The operators of Home Farm nursing home on Skye have said that Thursday’s positive re-test of a staff member for Covid-19 does not necessarily mean there is a risk of transmission to others in the home.
The nursing home in Portree is now closed to non-essential visitors for a period of 28 days after a staff member re-tested positive for Covid-19 yesterday.
The positive retest was announced on Thursday by NHS Highland, with the local authority stating that the individual had been followed up in line with national guidance and has been advised to isolate.
10 residents died after a major outbreak of coronavirus was detected at the home, which is operated by HC-One, in late April.
Commenting to the Free Press, a spokesperson for HC-One, said that all “appropriate steps” were being taken.
The spokesperson said: “Following a positive retest from a colleague who had experienced a previous coronavirus infection, we are working closely with our local health and care partners and are taking all appropriate steps to respond.
“This includes working with the NHS to carry out retesting for all residents and colleagues as a matter of priority.
“This colleague began isolating immediately following the positive result and we wish them a speedy recovery.
“We have been assured that an ongoing result does not necessarily mean there is a risk of transmission, but we are taking all necessary precautions.

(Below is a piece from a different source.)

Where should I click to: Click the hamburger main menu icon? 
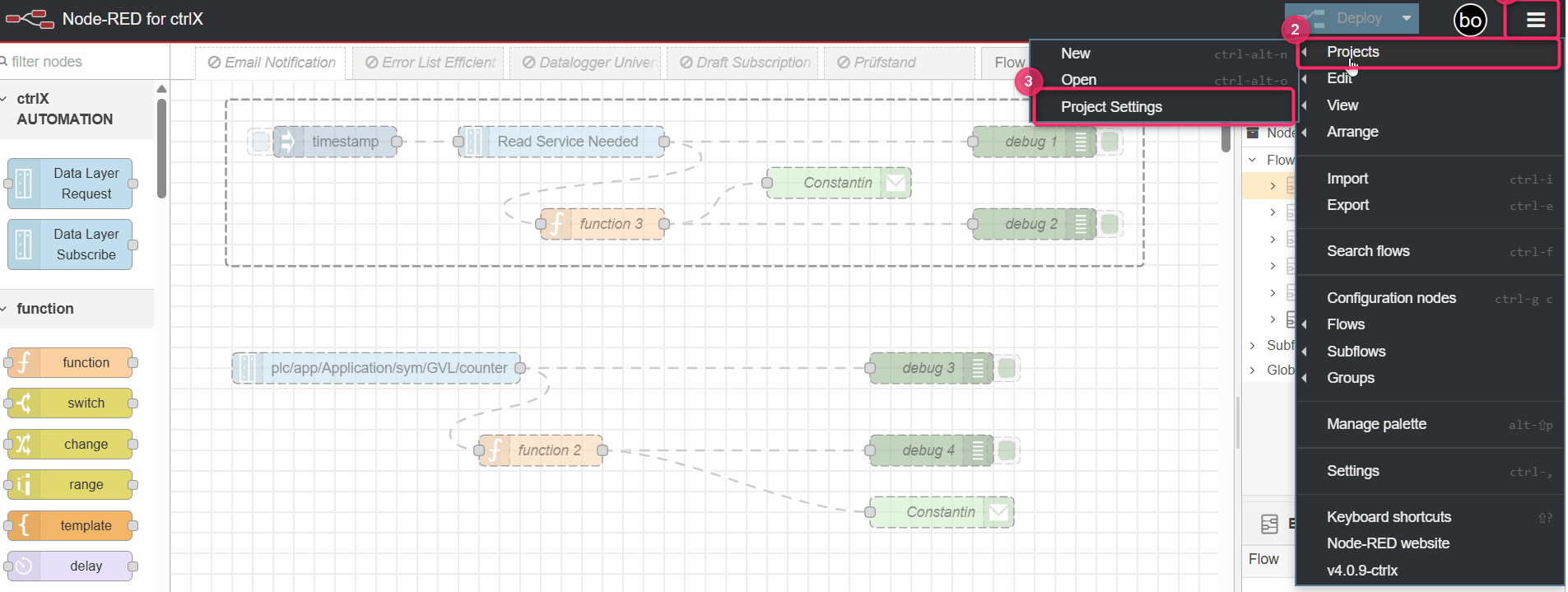(x=1535, y=20)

They added: “After careful consideration, and as a precautionary measure, Home Farm is now closed to non-essential visitors and socially distant visits have immediately ceased for 28 days.

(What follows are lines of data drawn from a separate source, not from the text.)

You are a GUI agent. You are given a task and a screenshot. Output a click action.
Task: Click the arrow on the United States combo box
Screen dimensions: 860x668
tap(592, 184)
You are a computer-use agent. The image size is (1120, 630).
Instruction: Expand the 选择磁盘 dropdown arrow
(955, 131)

“This is not a decision we have made lightly and has been taken in consultation with our health partners, but as a responsible care provider, we feel it is in the best interests of those who live and work at the home.
“Home Farm has continued to have the highest standards of infection control and before this result, the home had seen no new positive tests for 56 days.
“We are continuing to work in partnership with the NHS and our residents are our number one priority.”
On Thursday, a statement released by NHS Highland highlighted that evidence was emerging internationally about Covid-19 and it is now recognised that some people have prolonged positive swab results, and others can have intermittent negative and positive results over many weeks.
It went on to state: “As such, an ongoing positive result does not mean that an individual is still infectious or that they pose a risk to others. However, when combined with new symptoms, it is necessary to adopt a precautionary approach as it is not possible to exclude the potential of a new infection or reactivation.”
“There are no other cases of confirmed Covid-19 infection in the local community or on the rest of Skye and we do not believe there to be an increased risk of Covid-19 infection to the wider community at this time.
“However, the virus can recur even in rural communities and so everyone should continue to adhere to physical distancing guidelines, wear a face-covering when in enclosed spaces, clean your hands and surfaces regularly and immediately self-isolate if you develop symptoms.”
The result marks the second time in less than a month in which a staff member at the Portree nursing home has re-tested positive.
On 23rd June, local MP Ian Blackford. confirmed that a staff member has tested positive for a second time.
The interim chief medical officer Gregor Smith was questioned about re-infection during a Scottish Government coronavirus daily briefing following the positive re-test in June.
In response Dr Smith said that viral fragments could still be picked up in tests many weeks after the initial infection, and these highlighted the challenges which surrounds the testing process.